Getting back to SOURCE: Boston, Geer’s keynote there amplified some of his points from the Evolution paper and addressed other uncomfortable thoughts. Such as:

  1. The model for security used to be “I’m OK, you’re OK, the network is compromised,” which leads to the widespread use of encryption. But SSL and other network encryption technology has been famously likened (by Gene Spafford) to hiring an armored car to deliver rolls of pennies from someone living in a cardboard box to someone living on a park bench. Meaning: in a world of malware and botnets, maybe the model ought to be: “I’m OK, I think, but you’re not.”
  2. Epidemiologically, as malware and botnets become more prevalent, they will become less virulent. One of the L0pht team has said (as cited by Geer) that computers might be better off in botnets than in the wild, because the botmaster will want to keep them from being infected by other malware. (This is the gang membership theory of the inner city writ large.) Geer likens this to the evolution of beneficial parasites and symbiotes.
  3. So if botnets are here to stay and we need to assume everyone is compromised, why shouldn’t bots become a part of doing business? Why shouldn’t ETrade 0wnz0r my computer when I make a trade, if only to ensure that no one else can listen in?

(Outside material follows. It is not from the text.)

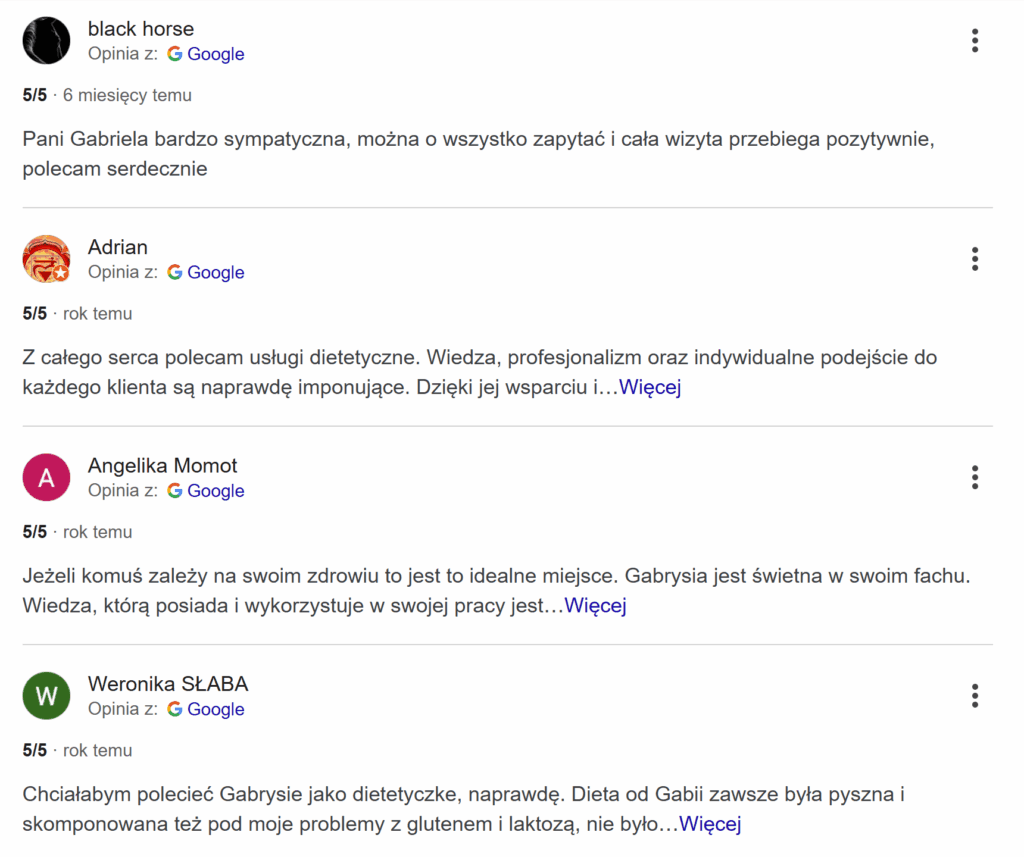Click the Google logo icon beside Adrian's review source

click(175, 272)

Suddenly the Sony BMG rootkit begins to make more sense, in a sick sort of way.

Geer closes his talk by bringing back the question of how much security we want. If the cost of absolute security is absolute surveillance, of having one&rsquo’s computer routinely 0wnz0r3d by one’s chosen e-commerce sites, then perhaps we need to be prepared to tolerate a little insecurity. Maybe the digital equipment of telephone equipment boxes “secured” with a single hex bolt makes sense after all.